▶ WHAT IS REQUIRED
Transcribe the entries below exactly.

=== SUPPLIED RECORDS ===

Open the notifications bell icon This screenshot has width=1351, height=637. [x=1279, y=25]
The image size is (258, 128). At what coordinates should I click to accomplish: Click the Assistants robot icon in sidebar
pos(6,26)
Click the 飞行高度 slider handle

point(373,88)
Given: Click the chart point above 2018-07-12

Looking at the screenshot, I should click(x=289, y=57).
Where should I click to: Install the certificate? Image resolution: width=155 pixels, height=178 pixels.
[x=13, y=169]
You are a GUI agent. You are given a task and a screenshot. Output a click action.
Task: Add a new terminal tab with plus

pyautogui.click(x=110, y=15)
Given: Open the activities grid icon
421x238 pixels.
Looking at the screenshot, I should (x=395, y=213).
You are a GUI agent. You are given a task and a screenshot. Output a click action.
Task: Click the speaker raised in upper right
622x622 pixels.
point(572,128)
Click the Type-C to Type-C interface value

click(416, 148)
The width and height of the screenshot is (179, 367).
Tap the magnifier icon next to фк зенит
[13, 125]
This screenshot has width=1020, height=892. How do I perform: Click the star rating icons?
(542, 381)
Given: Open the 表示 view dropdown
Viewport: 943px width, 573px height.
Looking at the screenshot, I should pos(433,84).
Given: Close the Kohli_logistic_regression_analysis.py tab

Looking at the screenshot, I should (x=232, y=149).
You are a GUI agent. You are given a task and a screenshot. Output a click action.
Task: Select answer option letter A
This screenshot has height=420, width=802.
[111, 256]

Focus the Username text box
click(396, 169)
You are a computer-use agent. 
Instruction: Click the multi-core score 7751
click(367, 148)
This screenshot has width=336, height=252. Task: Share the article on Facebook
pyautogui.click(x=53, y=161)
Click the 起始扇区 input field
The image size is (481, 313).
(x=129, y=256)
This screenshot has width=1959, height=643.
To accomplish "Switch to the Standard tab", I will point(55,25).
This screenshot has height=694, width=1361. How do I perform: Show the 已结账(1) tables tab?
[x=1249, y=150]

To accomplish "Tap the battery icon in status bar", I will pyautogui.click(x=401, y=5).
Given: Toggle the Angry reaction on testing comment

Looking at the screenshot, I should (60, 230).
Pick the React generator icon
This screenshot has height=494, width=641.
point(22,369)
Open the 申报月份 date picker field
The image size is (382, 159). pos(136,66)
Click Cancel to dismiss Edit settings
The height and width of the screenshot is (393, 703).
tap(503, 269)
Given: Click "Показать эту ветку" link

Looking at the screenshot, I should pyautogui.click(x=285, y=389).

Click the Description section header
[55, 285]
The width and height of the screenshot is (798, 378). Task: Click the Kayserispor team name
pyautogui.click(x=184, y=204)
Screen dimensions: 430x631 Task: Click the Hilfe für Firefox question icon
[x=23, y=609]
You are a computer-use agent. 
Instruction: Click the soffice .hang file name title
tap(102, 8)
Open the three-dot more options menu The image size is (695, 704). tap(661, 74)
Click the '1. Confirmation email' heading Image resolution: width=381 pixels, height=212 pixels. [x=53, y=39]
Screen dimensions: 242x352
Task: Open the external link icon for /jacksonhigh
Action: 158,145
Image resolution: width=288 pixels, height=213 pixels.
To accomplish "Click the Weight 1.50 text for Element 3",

===

▶ ANSWER TO THE PROBLEM
Open the notifications bell icon This screenshot has width=1351, height=637. [x=1279, y=25]
The image size is (258, 128). At what coordinates should I click to accomplish: Click the Assistants robot icon in sidebar
pos(6,26)
Click the 飞行高度 slider handle

point(373,88)
Given: Click the chart point above 2018-07-12

Looking at the screenshot, I should click(x=289, y=57).
Where should I click to: Install the certificate? Image resolution: width=155 pixels, height=178 pixels.
[x=13, y=169]
You are a GUI agent. You are given a task and a screenshot. Output a click action.
Task: Add a new terminal tab with plus

pyautogui.click(x=110, y=15)
Given: Open the activities grid icon
421x238 pixels.
Looking at the screenshot, I should (x=395, y=213).
You are a GUI agent. You are given a task and a screenshot. Output a click action.
Task: Click the speaker raised in upper right
622x622 pixels.
point(572,128)
Click the Type-C to Type-C interface value

click(416, 148)
The width and height of the screenshot is (179, 367).
Tap the magnifier icon next to фк зенит
[13, 125]
This screenshot has width=1020, height=892. How do I perform: Click the star rating icons?
(542, 381)
Given: Open the 表示 view dropdown
Viewport: 943px width, 573px height.
Looking at the screenshot, I should pos(433,84).
Given: Close the Kohli_logistic_regression_analysis.py tab

Looking at the screenshot, I should (x=232, y=149).
You are a GUI agent. You are given a task and a screenshot. Output a click action.
Task: Select answer option letter A
This screenshot has height=420, width=802.
[111, 256]

Focus the Username text box
click(396, 169)
You are a computer-use agent. 
Instruction: Click the multi-core score 7751
click(367, 148)
This screenshot has width=336, height=252. Task: Share the article on Facebook
pyautogui.click(x=53, y=161)
Click the 起始扇区 input field
The image size is (481, 313).
(x=129, y=256)
This screenshot has width=1959, height=643.
To accomplish "Switch to the Standard tab", I will point(55,25).
This screenshot has height=694, width=1361. How do I perform: Show the 已结账(1) tables tab?
[x=1249, y=150]

To accomplish "Tap the battery icon in status bar", I will pyautogui.click(x=401, y=5).
Given: Toggle the Angry reaction on testing comment

Looking at the screenshot, I should (60, 230).
Pick the React generator icon
This screenshot has height=494, width=641.
point(22,369)
Open the 申报月份 date picker field
The image size is (382, 159). pos(136,66)
Click Cancel to dismiss Edit settings
The height and width of the screenshot is (393, 703).
tap(503, 269)
Given: Click "Показать эту ветку" link

Looking at the screenshot, I should pyautogui.click(x=285, y=389).

Click the Description section header
[55, 285]
The width and height of the screenshot is (798, 378). Task: Click the Kayserispor team name
pyautogui.click(x=184, y=204)
Screen dimensions: 430x631 Task: Click the Hilfe für Firefox question icon
[x=23, y=609]
You are a computer-use agent. 
Instruction: Click the soffice .hang file name title
tap(102, 8)
Open the three-dot more options menu The image size is (695, 704). tap(661, 74)
Click the '1. Confirmation email' heading Image resolution: width=381 pixels, height=212 pixels. [x=53, y=39]
Screen dimensions: 242x352
Task: Open the external link icon for /jacksonhigh
Action: 158,145
Image resolution: width=288 pixels, height=213 pixels.
To accomplish "Click the Weight 1.50 text for Element 3",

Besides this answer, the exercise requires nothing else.